Messieurs, les écoles d'agriculture dont il s'agit ne sont pas destinées à recevoir un grand nombre d'élèves. Je pense qu'un chiffre de 25 à 30 élèves par école est suffisant. Il ne faut pas même désirer qu'il aille beaucoup au-delà, et je m'étonne que ceux qui reprochent à ces écoles de n'avoir aucune espèce d'utilité, de n'exercer aucune espèce d'influence sur l'instruction des campagnes, je m'étonne que ces adversaires regrettent l'absence d'élèves dans les écoles.

Mettre en question l'utilité de l'instruction agricole, je ne crois pas qu'on puisse faire à aucun membre de cette chambre l'injure de lui supposer une pareille idée. Je crois que nous devons être tous d'accord, dans cette enceinte, sur l'utilité de répandre parmi les populations agricoles les notions scientifiques nécessaires à l'exercice de leur art.

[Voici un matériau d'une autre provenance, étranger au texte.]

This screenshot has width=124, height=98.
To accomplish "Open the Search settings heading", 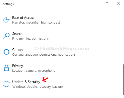I will point(17,34).
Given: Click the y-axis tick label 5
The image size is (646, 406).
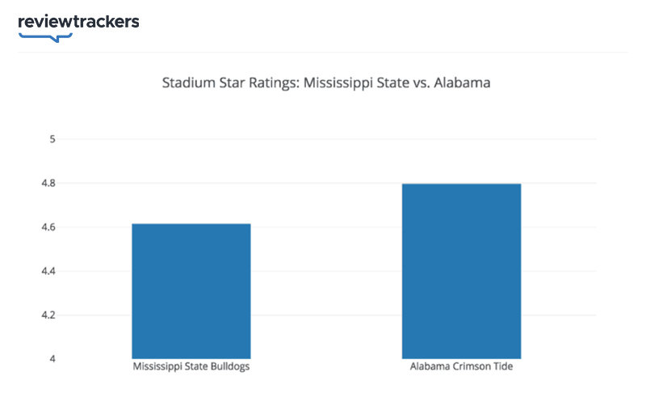Looking at the screenshot, I should coord(51,139).
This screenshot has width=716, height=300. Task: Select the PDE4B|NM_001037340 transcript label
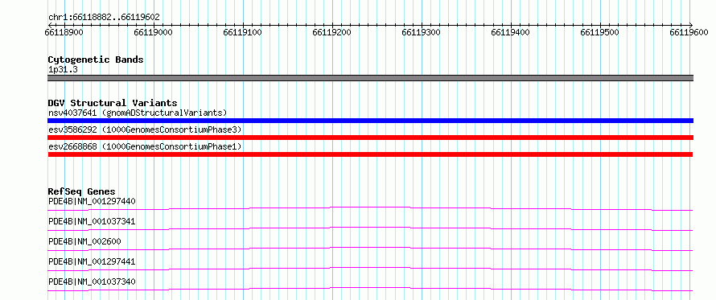92,282
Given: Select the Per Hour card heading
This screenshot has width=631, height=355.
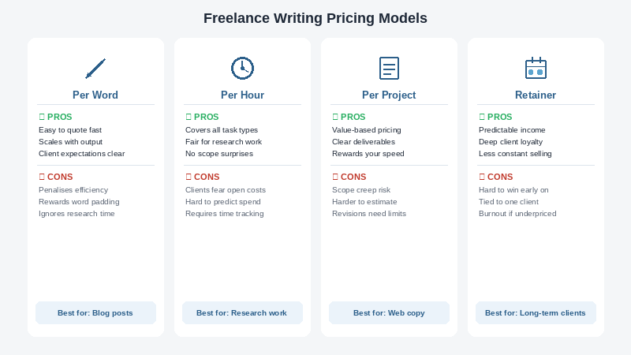Looking at the screenshot, I should point(242,95).
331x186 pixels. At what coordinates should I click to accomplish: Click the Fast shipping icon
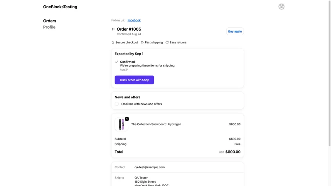[x=142, y=43]

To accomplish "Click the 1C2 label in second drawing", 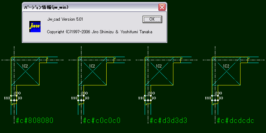I will (x=92, y=66).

Lorsqu'il y a deux ans, messieurs, nous avons porté pour la première fois au chapitre de l'agriculture des sommes destinées à la fondation d'écoles agricoles, tout le monde dans cette enceinte a voté en faveur de ces allocations. Personne n'est venu en contester l'utilité. C'était alors le moment d'arrêter le gouvernement ; si l'on croyait que les écoles agricoles n'offrent aucune espèce d'avantage aux campagnes, il ne fallait pas accorder les subsides destinés à l'établissement de ces écoles.

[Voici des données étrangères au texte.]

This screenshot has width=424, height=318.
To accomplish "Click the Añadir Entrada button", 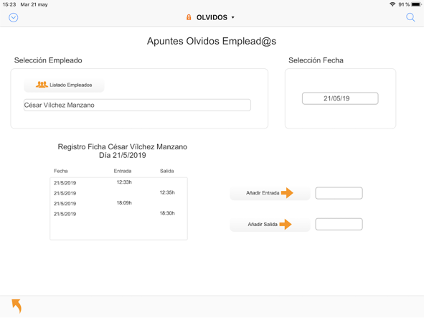I will (270, 193).
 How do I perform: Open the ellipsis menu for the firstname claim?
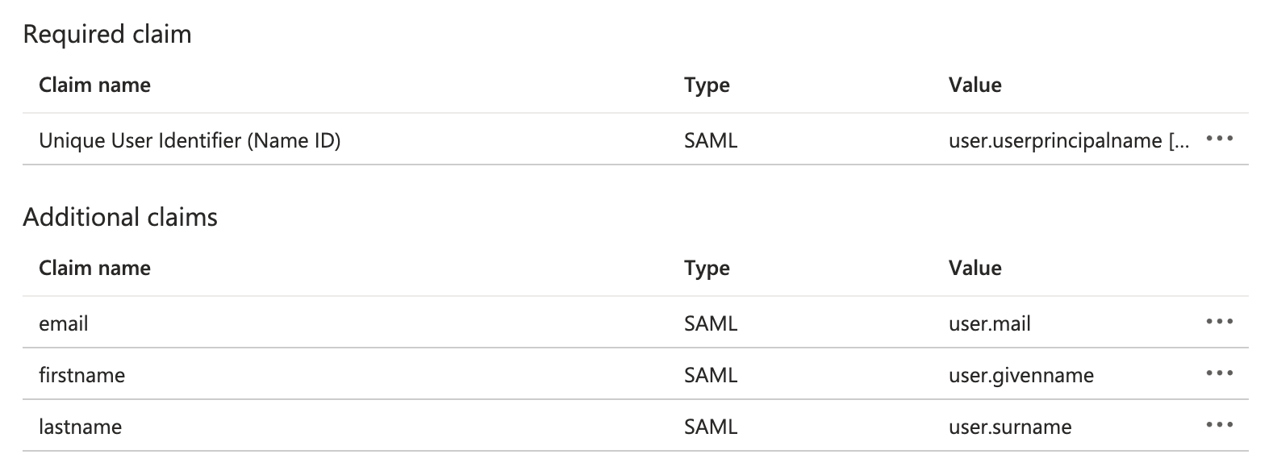click(x=1221, y=374)
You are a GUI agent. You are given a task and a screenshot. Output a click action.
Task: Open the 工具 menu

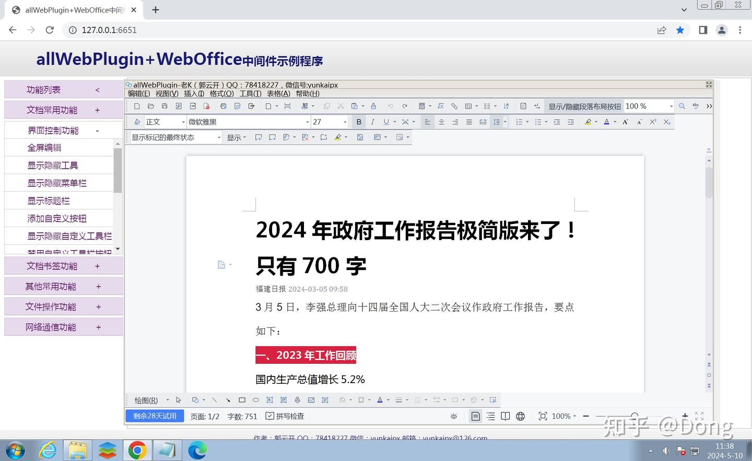[250, 93]
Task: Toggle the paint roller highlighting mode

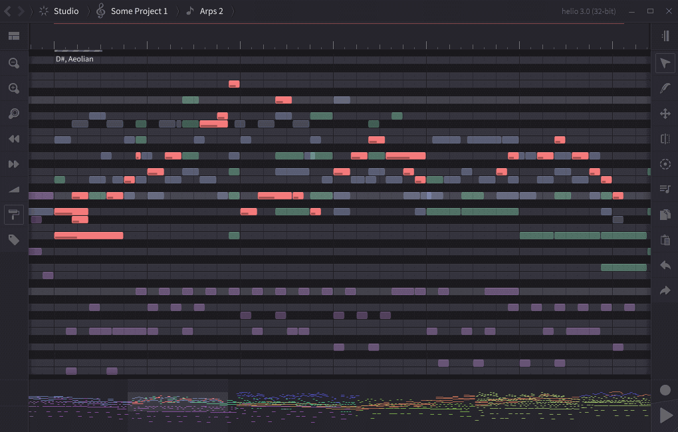Action: coord(14,214)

La population actuelle de ces écoles vous prouve qu'elles commencent à être appréciées par les campagnards. On dit que ce ne sont pas des fils de cultivateurs qui fréquentent les écoles. Sans rechercher l'état personnel des élèves qui fréquentent les écoles, je puis affirmer que la plupart de ces élèves appartiennent à des familles de cultivateurs.

Après tout, si quelques-unes des écoles étaient peu fréquentées, si des parents éprouvaient pour ces écoles quelque répugnance, ne pourrait-on pas supposer que certaines conseils les détournent de ces écoles ? Au lieu de recevoir de bonnes indications, des renseignements favorables sur ces écoles, ne peut-on pas supposer, et, si je suis bien informé, cela est, ne peut-on pas supposer qu'ils reçoivent des avis contraires ; qu'on représente dans les campagnes ces écoles comme des espèces de centres pestilentiels dont il faut se tenir éloigné ? Que tous ceux qui ont de l’influence à exercer dans les campagnes fassent sentir aux cultivateurs l'utilité des connaissances théoriques et pratiques dans l'art auquel ils se livrent, et alors vous n'aurez rien à craindre pour ces écoles ; elles seront sutîisamment peuplées.

Les élèves qui fréquentent les écoles d'agriculture ne coûtent pas, comme on le dit, mille francs par tête. Nous avons d'autres professions pour lesquelles il existe des écoles et qui coûtent plus que cela. En supposant même que la formation d'un bon cultivateur, d'un agriculteur intelligent, coûtât mille francs par année d'études, si nous tenons compte des sacrifices que l'on fait pour d'autres carrières, je pense, messieurs, que nous n'aurions encore rien à regretter.

Mais il n'en est pas ainsi. Les sommes portées au budget pour les écoles agricoles s'elèvent à 94,650 francs, soit 95,000 francs ; le nombre des élèves pour l'année scolaire qui vient de s'ouvrir est de 255 ; c'est donc environ 350 francs par élève que l'Etat dépense pour les 11 écoles. Je ne parle pas d'une école particulière établie à Haine-Saint-Pierre, qui a pour but de former de bons artisans pour les instruments agricoles.

On a été jusqu'à dire que cette école est mal vue des charrons, maréchaux, forgerons, à qui elle ferait concurrence ; eh bien, le nombre d'élèves est limité à 18, et aujourd'hui le nombre des élèves qui se présentent est du triple.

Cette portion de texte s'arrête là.